By visualizing the attention component learned by the model, we are able to showcase the interpretablity of our model. In Fig. 4, we qualitatively present the attention changes predicted by our Text-Image model. For the selected image, we visualize the attention weights with respect to each word in the sentence description “A young boy is holding a tennis racket.” in different sub-figures. The regional brightness represents the attention weights which considers both importance of the region and the word corresponding to the sub-figure. We can observe that “boy”, “holding”, “tennis” and “racket” receive strong and focused attention on the relatively precise locations, while attention weights corresponding to “a” and “is” are weaker and less focused. This shows that our attention component learns interpretable alignments between image regions and words, and is able to generate reasonable focus shift and attention strength to weight regions and words by their importance while inferring image-text similarity.

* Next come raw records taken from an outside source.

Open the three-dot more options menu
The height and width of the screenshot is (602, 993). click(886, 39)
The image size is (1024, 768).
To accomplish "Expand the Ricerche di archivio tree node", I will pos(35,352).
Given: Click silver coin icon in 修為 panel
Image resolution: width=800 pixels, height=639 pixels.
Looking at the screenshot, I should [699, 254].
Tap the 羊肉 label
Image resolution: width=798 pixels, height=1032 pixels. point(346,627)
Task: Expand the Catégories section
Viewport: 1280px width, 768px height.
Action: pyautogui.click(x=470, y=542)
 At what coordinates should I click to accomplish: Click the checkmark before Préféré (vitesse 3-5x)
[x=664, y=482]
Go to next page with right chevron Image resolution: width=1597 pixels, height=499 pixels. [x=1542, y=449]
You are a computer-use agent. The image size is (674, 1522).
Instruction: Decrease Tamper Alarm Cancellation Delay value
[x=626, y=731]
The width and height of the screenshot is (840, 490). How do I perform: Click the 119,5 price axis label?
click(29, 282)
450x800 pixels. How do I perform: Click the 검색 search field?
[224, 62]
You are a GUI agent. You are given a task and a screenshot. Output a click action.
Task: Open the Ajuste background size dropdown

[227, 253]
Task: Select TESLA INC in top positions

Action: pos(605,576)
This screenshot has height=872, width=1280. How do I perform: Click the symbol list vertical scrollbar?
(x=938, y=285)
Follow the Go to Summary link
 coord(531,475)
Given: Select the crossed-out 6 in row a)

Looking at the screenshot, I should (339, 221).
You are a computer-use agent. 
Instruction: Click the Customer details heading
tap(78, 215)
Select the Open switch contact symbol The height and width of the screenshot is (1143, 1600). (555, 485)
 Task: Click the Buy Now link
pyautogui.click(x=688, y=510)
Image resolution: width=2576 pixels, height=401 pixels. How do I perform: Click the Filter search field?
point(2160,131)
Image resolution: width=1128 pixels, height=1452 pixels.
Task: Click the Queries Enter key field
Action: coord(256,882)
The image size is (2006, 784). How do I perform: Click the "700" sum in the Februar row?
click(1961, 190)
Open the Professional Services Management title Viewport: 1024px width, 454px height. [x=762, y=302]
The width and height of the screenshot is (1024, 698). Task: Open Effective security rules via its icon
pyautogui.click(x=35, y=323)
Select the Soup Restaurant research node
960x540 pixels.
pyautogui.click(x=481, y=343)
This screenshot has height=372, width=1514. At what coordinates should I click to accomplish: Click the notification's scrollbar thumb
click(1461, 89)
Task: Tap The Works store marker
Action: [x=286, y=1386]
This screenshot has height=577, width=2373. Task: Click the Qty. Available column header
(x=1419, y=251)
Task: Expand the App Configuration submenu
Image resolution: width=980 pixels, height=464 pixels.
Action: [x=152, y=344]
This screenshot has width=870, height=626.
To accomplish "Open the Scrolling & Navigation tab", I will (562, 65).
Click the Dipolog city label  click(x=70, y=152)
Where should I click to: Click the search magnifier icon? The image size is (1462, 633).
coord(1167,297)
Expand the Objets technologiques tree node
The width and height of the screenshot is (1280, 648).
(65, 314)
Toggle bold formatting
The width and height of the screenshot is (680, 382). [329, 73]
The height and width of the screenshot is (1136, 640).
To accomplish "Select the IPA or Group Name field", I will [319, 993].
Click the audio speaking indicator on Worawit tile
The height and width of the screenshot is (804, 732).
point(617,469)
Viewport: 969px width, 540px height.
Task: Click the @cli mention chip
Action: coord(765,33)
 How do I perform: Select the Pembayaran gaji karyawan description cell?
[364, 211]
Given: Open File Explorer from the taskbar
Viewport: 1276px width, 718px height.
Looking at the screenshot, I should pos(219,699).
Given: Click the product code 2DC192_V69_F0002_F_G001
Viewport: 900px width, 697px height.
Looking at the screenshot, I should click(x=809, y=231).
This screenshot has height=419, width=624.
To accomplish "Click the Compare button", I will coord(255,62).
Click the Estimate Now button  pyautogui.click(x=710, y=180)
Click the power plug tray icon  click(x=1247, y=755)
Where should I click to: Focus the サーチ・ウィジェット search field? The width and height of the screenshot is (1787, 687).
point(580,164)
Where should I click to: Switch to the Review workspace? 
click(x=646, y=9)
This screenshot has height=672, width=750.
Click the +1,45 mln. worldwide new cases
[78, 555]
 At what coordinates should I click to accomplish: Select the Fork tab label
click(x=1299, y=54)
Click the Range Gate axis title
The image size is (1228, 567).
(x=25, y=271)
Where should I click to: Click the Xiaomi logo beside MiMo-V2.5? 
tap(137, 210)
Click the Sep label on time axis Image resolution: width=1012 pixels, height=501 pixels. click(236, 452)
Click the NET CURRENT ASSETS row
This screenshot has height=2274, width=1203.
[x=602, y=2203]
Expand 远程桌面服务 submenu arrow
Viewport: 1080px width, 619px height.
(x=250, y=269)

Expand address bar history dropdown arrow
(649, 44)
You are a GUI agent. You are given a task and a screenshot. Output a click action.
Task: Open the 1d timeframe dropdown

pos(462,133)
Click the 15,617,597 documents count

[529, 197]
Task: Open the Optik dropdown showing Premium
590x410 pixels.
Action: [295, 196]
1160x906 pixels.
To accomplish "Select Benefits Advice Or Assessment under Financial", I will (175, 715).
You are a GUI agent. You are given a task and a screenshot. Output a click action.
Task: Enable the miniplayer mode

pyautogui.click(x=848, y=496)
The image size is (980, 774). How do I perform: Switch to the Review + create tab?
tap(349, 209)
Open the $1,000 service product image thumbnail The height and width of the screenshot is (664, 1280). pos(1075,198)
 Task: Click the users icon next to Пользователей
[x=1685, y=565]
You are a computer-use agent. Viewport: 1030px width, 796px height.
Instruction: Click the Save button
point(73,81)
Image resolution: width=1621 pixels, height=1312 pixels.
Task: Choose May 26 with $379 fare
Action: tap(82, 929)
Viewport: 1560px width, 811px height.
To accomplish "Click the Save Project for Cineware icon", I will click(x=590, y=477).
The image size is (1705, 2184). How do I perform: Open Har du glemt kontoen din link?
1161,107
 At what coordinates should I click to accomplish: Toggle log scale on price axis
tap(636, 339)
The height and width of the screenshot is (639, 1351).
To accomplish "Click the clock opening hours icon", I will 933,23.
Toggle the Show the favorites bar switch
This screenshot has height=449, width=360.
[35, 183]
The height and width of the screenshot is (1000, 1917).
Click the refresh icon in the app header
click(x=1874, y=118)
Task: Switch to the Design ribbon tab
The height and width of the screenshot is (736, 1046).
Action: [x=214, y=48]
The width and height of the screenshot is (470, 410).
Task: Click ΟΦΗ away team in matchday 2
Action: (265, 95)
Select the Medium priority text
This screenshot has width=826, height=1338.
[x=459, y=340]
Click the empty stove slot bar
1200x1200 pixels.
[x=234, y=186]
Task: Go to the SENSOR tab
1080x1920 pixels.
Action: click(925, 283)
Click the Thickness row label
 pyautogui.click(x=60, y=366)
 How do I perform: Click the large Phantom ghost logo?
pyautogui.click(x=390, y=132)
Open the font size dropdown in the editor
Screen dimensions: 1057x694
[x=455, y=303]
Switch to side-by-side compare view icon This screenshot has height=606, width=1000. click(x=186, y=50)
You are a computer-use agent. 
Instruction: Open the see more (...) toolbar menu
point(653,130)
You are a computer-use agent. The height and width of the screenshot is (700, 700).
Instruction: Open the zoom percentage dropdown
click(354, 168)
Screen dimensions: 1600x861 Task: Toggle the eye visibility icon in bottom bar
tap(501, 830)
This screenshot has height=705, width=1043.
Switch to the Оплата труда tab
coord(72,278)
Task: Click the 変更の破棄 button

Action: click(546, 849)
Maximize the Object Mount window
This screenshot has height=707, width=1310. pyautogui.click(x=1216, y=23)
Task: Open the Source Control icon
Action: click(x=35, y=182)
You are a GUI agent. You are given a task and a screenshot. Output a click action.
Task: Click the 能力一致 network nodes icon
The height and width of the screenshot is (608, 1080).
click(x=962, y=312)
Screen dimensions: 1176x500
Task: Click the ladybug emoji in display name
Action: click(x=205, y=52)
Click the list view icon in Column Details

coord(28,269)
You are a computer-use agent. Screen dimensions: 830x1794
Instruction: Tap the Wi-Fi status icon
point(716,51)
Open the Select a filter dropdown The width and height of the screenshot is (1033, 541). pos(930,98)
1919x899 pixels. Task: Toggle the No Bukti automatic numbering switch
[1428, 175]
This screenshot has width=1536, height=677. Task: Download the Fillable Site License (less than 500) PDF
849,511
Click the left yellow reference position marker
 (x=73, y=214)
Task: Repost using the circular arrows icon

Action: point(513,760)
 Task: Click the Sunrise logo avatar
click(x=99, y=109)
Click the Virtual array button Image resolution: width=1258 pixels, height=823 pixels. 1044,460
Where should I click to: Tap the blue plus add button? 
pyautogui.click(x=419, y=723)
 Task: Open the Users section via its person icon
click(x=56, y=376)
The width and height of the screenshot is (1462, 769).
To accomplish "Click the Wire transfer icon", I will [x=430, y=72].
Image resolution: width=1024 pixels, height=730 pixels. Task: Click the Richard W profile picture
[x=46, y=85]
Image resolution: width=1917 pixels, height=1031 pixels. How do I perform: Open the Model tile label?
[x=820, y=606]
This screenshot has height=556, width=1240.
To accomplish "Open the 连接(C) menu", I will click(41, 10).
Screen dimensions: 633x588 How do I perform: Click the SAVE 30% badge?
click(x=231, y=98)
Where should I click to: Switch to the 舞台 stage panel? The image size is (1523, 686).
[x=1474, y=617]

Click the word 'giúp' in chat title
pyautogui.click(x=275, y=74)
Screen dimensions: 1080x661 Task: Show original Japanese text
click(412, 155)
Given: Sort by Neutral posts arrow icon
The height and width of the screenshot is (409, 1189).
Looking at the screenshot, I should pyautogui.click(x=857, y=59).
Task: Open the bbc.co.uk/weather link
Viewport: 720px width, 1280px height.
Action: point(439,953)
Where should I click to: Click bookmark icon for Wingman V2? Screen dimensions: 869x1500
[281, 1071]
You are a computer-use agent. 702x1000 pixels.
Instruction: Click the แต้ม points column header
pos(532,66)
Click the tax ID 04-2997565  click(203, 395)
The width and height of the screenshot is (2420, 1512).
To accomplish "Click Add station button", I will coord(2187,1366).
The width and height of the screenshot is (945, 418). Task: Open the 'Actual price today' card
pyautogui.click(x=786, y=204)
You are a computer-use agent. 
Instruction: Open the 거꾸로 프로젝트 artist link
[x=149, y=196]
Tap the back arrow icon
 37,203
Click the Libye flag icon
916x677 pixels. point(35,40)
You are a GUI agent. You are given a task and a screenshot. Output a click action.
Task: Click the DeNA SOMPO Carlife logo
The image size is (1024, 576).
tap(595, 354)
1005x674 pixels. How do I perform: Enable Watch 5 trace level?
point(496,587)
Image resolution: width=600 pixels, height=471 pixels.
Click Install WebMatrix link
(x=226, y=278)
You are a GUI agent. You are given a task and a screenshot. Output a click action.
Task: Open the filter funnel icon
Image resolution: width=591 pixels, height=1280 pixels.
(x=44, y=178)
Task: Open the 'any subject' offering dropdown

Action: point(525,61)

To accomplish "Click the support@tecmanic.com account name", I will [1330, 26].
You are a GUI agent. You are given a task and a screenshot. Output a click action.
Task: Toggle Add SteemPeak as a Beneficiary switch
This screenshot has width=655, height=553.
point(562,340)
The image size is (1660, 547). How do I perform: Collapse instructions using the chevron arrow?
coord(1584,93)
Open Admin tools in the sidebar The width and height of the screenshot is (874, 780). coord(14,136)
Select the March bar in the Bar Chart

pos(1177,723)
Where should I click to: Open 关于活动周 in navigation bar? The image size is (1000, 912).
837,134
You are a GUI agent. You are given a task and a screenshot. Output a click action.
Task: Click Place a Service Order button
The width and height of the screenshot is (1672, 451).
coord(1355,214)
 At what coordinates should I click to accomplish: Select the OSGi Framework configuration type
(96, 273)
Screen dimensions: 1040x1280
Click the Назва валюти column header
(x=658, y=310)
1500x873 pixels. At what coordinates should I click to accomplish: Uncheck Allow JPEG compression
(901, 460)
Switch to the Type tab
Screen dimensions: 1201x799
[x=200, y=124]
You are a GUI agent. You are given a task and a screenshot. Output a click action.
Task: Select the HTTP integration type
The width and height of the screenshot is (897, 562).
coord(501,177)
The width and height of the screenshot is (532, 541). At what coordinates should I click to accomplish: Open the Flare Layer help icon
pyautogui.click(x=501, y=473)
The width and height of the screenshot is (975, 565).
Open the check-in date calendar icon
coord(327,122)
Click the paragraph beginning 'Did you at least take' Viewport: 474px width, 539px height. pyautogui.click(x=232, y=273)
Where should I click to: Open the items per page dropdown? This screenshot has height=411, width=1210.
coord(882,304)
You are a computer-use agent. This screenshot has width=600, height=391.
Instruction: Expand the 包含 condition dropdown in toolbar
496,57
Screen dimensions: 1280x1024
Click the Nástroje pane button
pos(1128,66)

5.2 Image and Sentence Retrieval

Figure 5 shows the qualitative results of sentence retrieval given image queries on Flickr30K. For each image query, we show the top-5 retrieved sentences ranked by the similarity scores predicted by our model. Figure 6 illustrates the qualitative results of image retrieval given sentence queries on Flickr30K. Each sentence corresponds to a ground-truth image. For each sentence query we show the top-3 retrieved images, ranking from left to right. We outline the true matches in green and false matches in red.

Fig. 5.
figure 5

Qualitative results of sentence retrieval given image queries on Flickr30K dataset. For each image query we show the top-5 ranked sentences. We observe that our Stacked Cross Attention model retrieves the correct results in the top ranked sentences even for image queries of complex and cluttered scenes. The model outputs some reasonable mismatches, e.g. (b.5). On the other hand, there are incorrect results such as (c.4), which is possibly due to a poor detection of action in static images. (Best viewed in color when zoomed in.) (Color figure online)

Fig. 6.
figure 6

Qualitative results of image retrieval given sentence queries on Flickr30K. For each sentence query, we show the top-3 ranked images, ranking from left to right. We outline the true matches in green boxes and false matches in red boxes. In the examples we show, our model retrieves the ground truth image in the top-3 list. Note that other results are also reasonable outputs. (Best viewed in color.) (Color figure online)

6 Conclusions

We propose Stacked Cross Attention that gives the state-of-the-art performance on the Flickr30K and MS-COCO datasets in all measures. We carry out comprehensive ablation studies to verify that Stacked Cross Attention is essential to the performance of image-text matching, and revisit prior work to confirm the importance of inferring the latent correspondence between image regions and words. Furthermore, we show how the learned Stacked Cross Attention can be leveraged to give more interpretablity to such vision-language models.